I'm used to C in that you malloc whatever dynamic memory you need, but C++ has confused me a bit in that I'm not completely sure when I should be using new. Even if I do use new when constructing ObjectA's, would it be better to use new for every object I instantiate? –  oisin Apr 26 '11 at 4:09
    
new is the same as malloc, just properly typed. –  DeadMG Apr 26 '11 at 11:58
2  
(And calls a constructor. And requires different forms of delete. And may be overloaded.) –  user744 Apr 26 '11 at 20:43

3 Answers 3

Actually why not use a vectors standard methods to add and remove objects? Basically its just an array of pointers to objects and when an object needs to die you simply remove it and the vector will decrease its size automatically. The nice thing is that you have a base class "Object" lets say and it doesnt matter to the vector what the derived types are as long as they are inherited from Object. This allows you to call update() draw() regardless of the objects type.

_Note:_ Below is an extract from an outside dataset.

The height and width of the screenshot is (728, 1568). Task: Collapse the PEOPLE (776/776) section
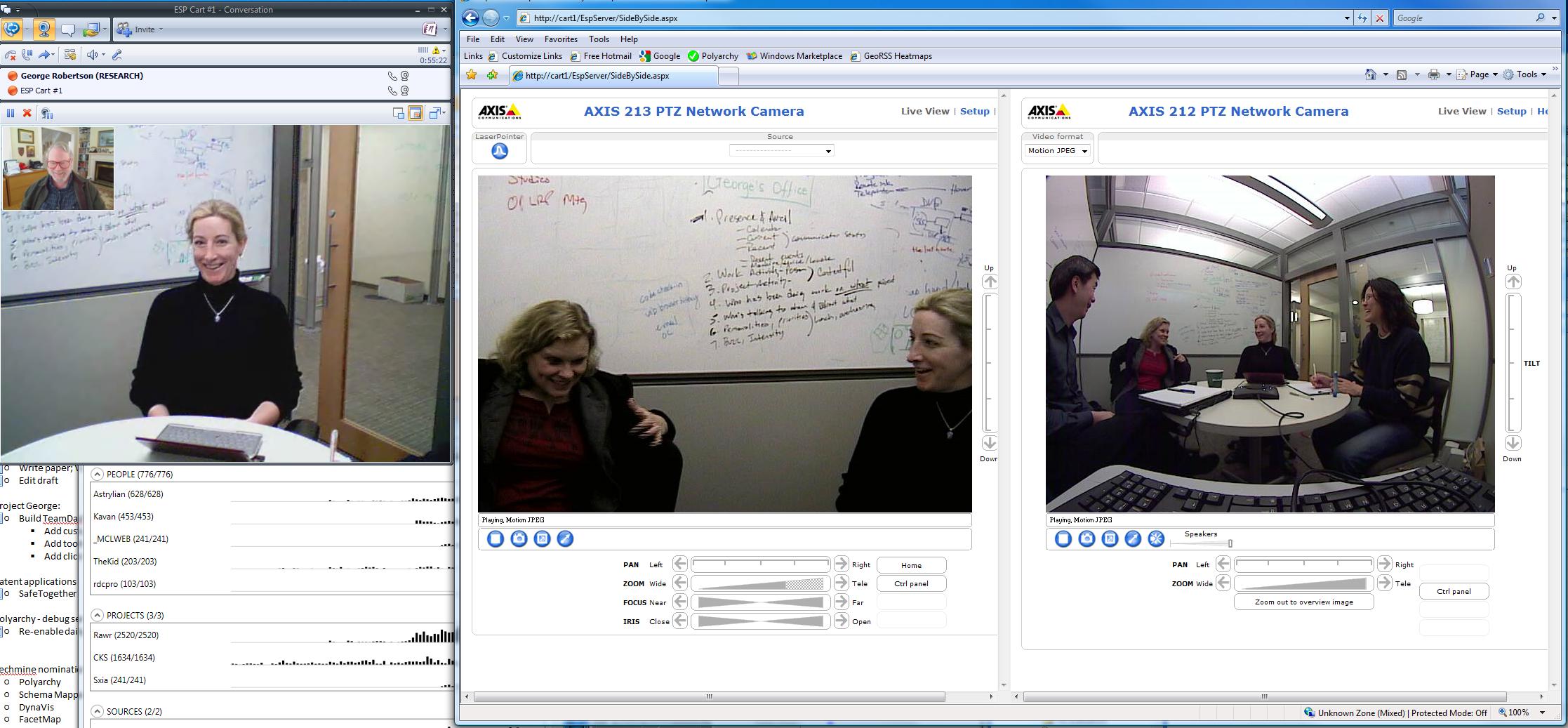(97, 475)
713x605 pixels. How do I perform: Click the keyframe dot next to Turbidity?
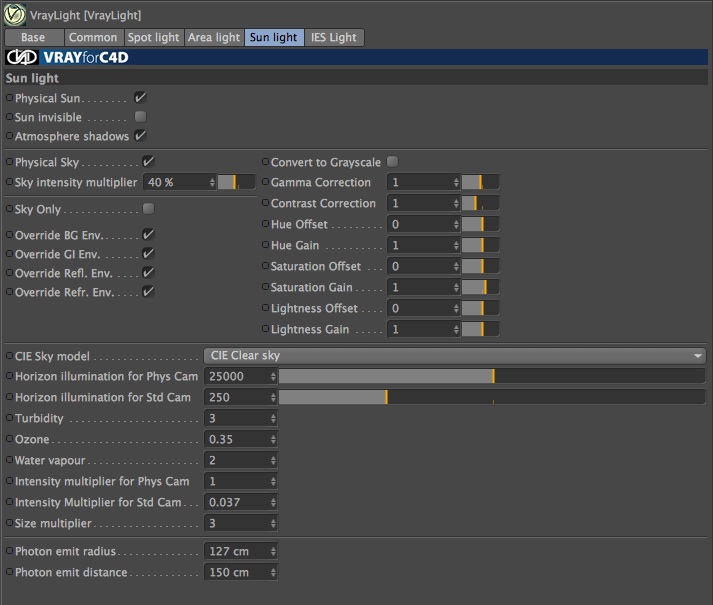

std::vector<Object *> objects;  // Your list of pointers to objects

When one needs to die:

void ObjectManager::destroy(Object *o)
{
    for(int i=0; i<objects.size(); i++)
          {
             if(objects[i] == o)
                {
                   objects[i]->destroy();  // Define virtual method destroy 
                   delete objects[i];      // Delete the pointer (create with new)
                   objects.erase(objects.begin() + i);  // Erase from vector!
                   return;
                }


          }
}

I hope this helps (albeit a year late lol). The destroy method is a good idea because derived classes wont have their destructors called when called through a base class pointer like this unless you define the destructors as virtual. Having default constructors should be fine depending on how you designed your objects but you could use an init() function as well that is virtual.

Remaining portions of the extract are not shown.